*** Data for this task Section Begins ***

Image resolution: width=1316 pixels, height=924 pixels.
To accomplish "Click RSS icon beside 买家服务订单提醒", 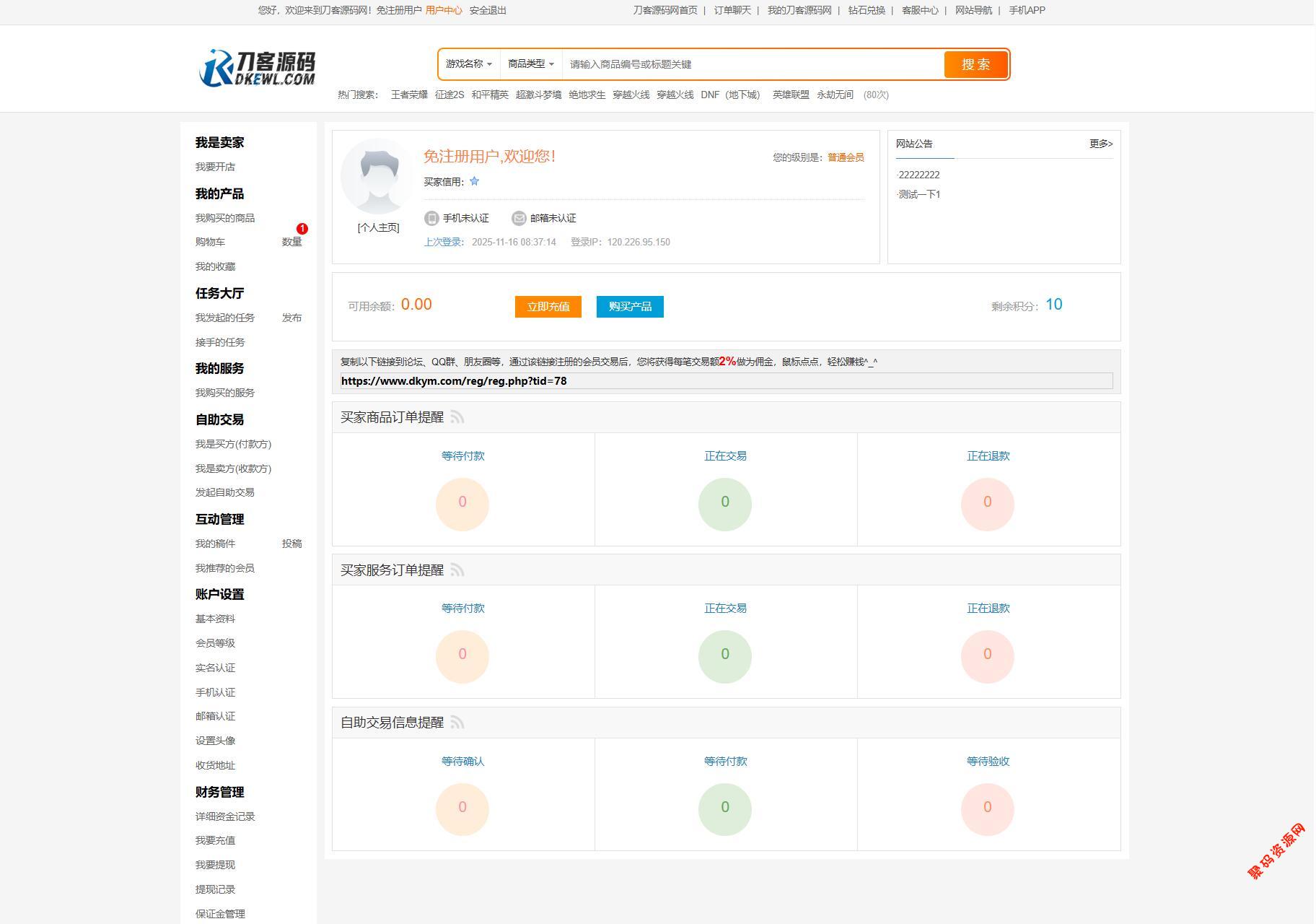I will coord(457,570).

*** Data for this task Section Ends ***
*** Data for this task Section Begins ***

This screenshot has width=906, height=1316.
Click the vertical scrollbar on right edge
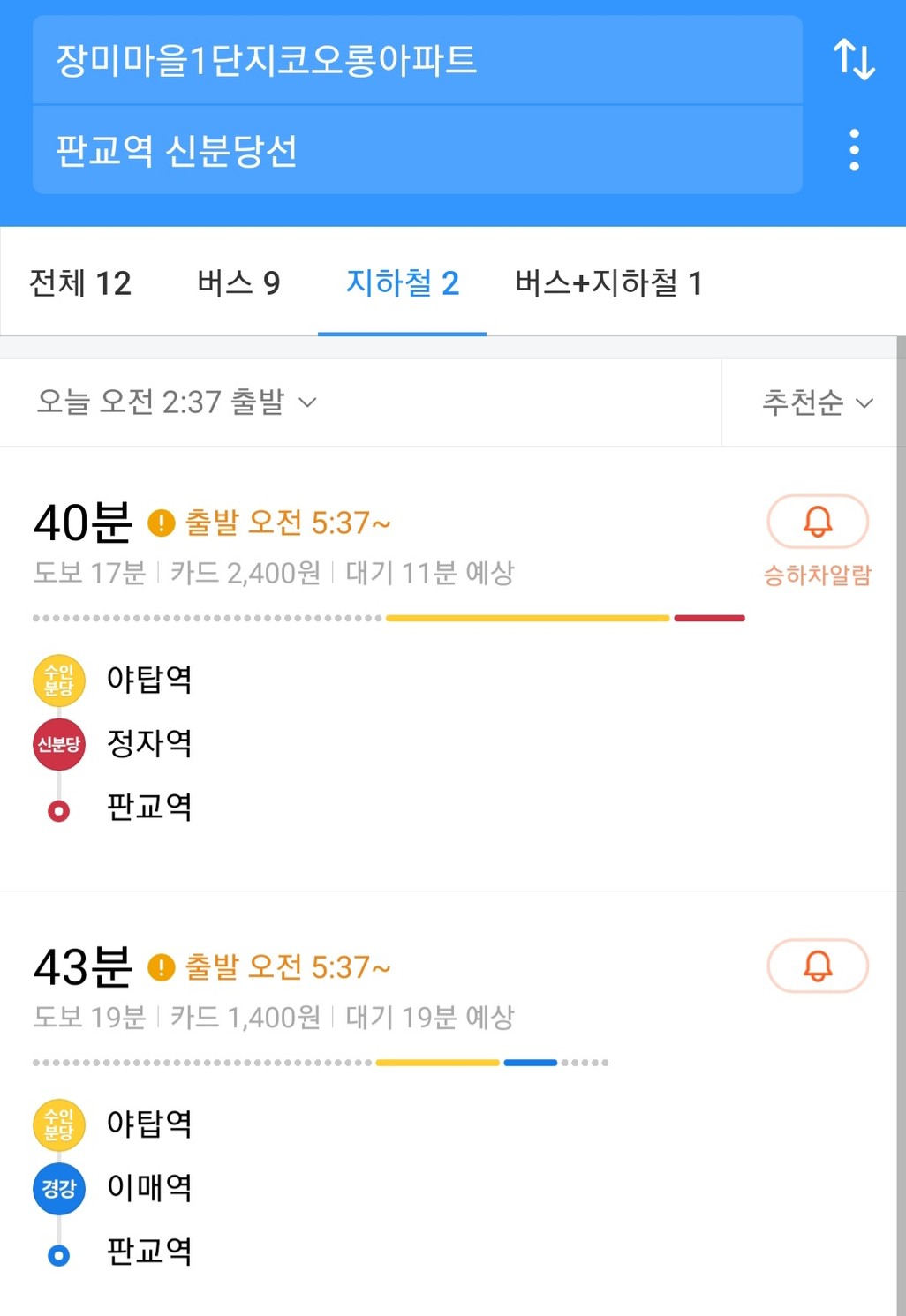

*** Data for this task Section Ends ***
*** Data for this task Section Begins ***

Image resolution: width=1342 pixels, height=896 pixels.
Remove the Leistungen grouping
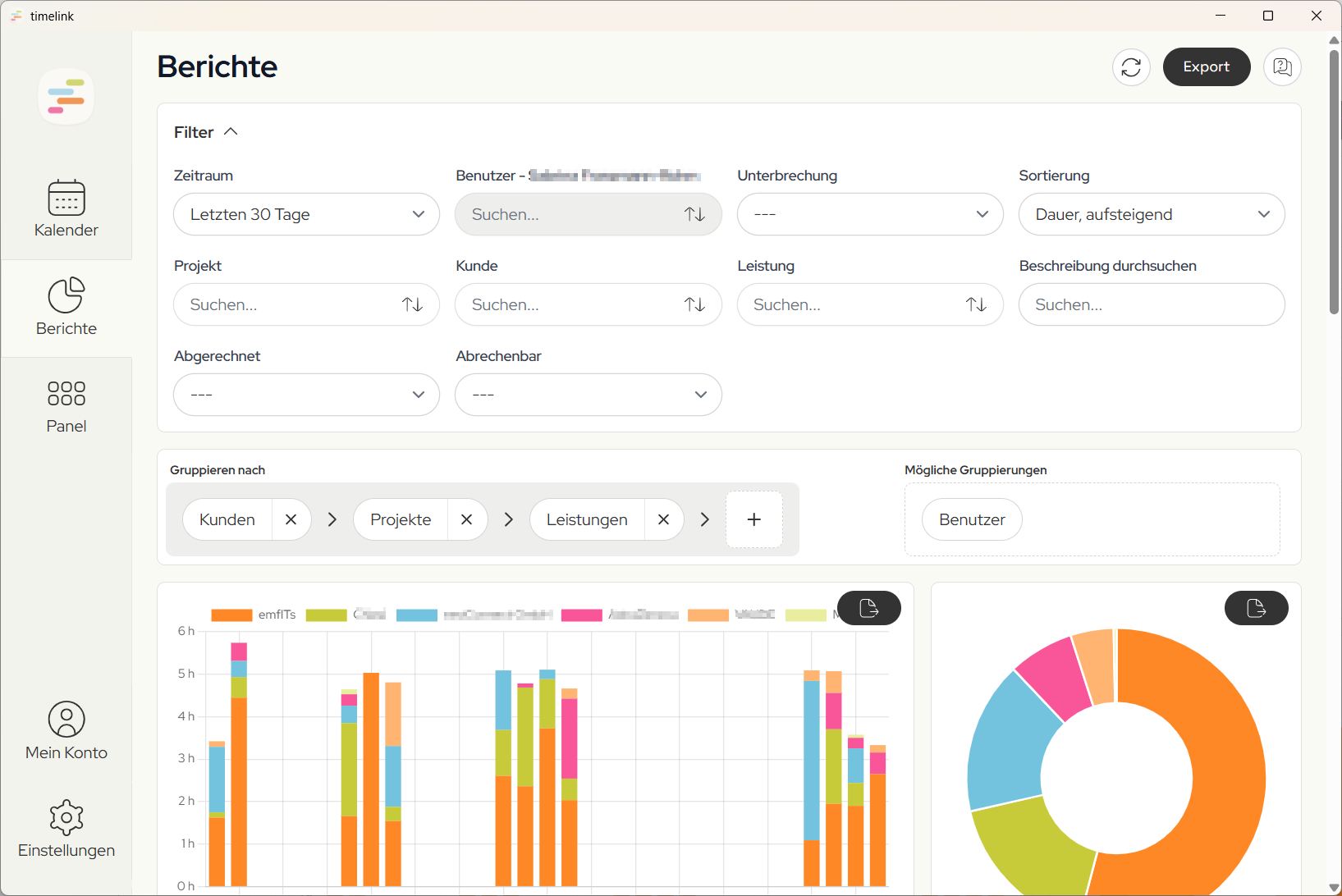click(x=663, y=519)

*** Data for this task Section Ends ***

### Problem details:
Copy all the lines from the data above that hold the word "height".

### Your response:
Image resolution: width=1316 pixels, height=924 pixels.
This screenshot has width=906, height=1316.
Image resolution: width=1342 pixels, height=896 pixels.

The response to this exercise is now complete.